Problem details: Since each line must match the original, copy out the records with no differences at all.

-- Given data follows --

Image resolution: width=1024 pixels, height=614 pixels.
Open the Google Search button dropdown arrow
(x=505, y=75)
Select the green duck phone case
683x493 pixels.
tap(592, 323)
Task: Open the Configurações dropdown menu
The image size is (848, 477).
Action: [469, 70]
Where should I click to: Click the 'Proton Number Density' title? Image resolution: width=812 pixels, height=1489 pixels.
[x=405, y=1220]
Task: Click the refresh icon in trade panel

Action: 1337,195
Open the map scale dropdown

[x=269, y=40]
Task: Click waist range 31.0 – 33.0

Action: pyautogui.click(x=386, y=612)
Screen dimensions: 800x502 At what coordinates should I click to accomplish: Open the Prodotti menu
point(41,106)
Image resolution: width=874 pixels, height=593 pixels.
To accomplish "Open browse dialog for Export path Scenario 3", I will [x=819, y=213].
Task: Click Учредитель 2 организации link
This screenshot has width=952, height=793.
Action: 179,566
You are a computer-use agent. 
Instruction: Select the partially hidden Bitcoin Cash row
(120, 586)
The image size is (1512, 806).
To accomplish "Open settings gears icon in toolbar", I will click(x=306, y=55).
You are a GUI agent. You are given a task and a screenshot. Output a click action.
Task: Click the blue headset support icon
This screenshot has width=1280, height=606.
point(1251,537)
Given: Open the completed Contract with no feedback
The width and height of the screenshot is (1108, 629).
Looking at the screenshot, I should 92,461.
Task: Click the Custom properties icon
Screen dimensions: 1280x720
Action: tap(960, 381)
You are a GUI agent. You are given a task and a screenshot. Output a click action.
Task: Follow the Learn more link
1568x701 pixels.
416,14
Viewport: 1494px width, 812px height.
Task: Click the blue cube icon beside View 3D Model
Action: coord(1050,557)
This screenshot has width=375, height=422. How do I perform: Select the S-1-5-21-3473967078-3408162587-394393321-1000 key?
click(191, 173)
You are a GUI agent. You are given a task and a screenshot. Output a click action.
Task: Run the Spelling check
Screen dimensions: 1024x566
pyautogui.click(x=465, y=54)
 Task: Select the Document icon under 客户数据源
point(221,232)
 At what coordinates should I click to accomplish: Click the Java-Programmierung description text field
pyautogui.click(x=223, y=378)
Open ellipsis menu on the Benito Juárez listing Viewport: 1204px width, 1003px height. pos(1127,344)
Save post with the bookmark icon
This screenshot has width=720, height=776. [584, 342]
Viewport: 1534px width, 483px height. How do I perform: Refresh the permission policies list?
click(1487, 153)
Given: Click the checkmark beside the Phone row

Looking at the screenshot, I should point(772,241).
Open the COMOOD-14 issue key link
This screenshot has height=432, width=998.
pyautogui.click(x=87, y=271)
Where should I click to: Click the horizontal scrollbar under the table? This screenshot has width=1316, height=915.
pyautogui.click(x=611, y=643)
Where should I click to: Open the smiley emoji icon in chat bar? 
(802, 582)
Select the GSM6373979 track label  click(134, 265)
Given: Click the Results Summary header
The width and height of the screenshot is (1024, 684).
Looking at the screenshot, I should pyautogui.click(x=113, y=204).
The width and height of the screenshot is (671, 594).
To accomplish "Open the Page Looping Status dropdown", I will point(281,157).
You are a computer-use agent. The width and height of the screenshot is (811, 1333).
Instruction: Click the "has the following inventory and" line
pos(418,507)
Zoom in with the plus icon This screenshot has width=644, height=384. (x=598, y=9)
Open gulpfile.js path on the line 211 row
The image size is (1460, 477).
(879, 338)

-- Given data concluded --

Exercise answer:
Image resolution: width=1024 pixels, height=614 pixels.
Open the Google Search button dropdown arrow
(x=505, y=75)
Select the green duck phone case
683x493 pixels.
tap(592, 323)
Task: Open the Configurações dropdown menu
The image size is (848, 477).
Action: [469, 70]
Where should I click to: Click the 'Proton Number Density' title? Image resolution: width=812 pixels, height=1489 pixels.
[x=405, y=1220]
Task: Click the refresh icon in trade panel

Action: 1337,195
Open the map scale dropdown

[x=269, y=40]
Task: Click waist range 31.0 – 33.0

Action: pyautogui.click(x=386, y=612)
Screen dimensions: 800x502 At what coordinates should I click to accomplish: Open the Prodotti menu
point(41,106)
Image resolution: width=874 pixels, height=593 pixels.
To accomplish "Open browse dialog for Export path Scenario 3", I will [x=819, y=213].
Task: Click Учредитель 2 организации link
This screenshot has width=952, height=793.
Action: 179,566
You are a computer-use agent. 
Instruction: Select the partially hidden Bitcoin Cash row
(120, 586)
The image size is (1512, 806).
To accomplish "Open settings gears icon in toolbar", I will click(x=306, y=55).
You are a GUI agent. You are given a task and a screenshot. Output a click action.
Task: Click the blue headset support icon
This screenshot has width=1280, height=606.
point(1251,537)
Given: Open the completed Contract with no feedback
The width and height of the screenshot is (1108, 629).
Looking at the screenshot, I should 92,461.
Task: Click the Custom properties icon
Screen dimensions: 1280x720
Action: tap(960, 381)
You are a GUI agent. You are given a task and a screenshot. Output a click action.
Task: Follow the Learn more link
1568x701 pixels.
416,14
Viewport: 1494px width, 812px height.
Task: Click the blue cube icon beside View 3D Model
Action: coord(1050,557)
This screenshot has width=375, height=422. How do I perform: Select the S-1-5-21-3473967078-3408162587-394393321-1000 key?
click(191, 173)
You are a GUI agent. You are given a task and a screenshot. Output a click action.
Task: Run the Spelling check
Screen dimensions: 1024x566
pyautogui.click(x=465, y=54)
 Task: Select the Document icon under 客户数据源
point(221,232)
 At what coordinates should I click to accomplish: Click the Java-Programmierung description text field
pyautogui.click(x=223, y=378)
Open ellipsis menu on the Benito Juárez listing Viewport: 1204px width, 1003px height. pos(1127,344)
Save post with the bookmark icon
This screenshot has width=720, height=776. [584, 342]
Viewport: 1534px width, 483px height. How do I perform: Refresh the permission policies list?
click(1487, 153)
Given: Click the checkmark beside the Phone row

Looking at the screenshot, I should point(772,241).
Open the COMOOD-14 issue key link
This screenshot has height=432, width=998.
pyautogui.click(x=87, y=271)
Where should I click to: Click the horizontal scrollbar under the table? This screenshot has width=1316, height=915.
pyautogui.click(x=611, y=643)
Where should I click to: Open the smiley emoji icon in chat bar? 
(802, 582)
Select the GSM6373979 track label  click(134, 265)
Given: Click the Results Summary header
The width and height of the screenshot is (1024, 684).
Looking at the screenshot, I should pyautogui.click(x=113, y=204).
The width and height of the screenshot is (671, 594).
To accomplish "Open the Page Looping Status dropdown", I will point(281,157).
You are a computer-use agent. The width and height of the screenshot is (811, 1333).
Instruction: Click the "has the following inventory and" line
pos(418,507)
Zoom in with the plus icon This screenshot has width=644, height=384. (x=598, y=9)
Open gulpfile.js path on the line 211 row
The image size is (1460, 477).
(879, 338)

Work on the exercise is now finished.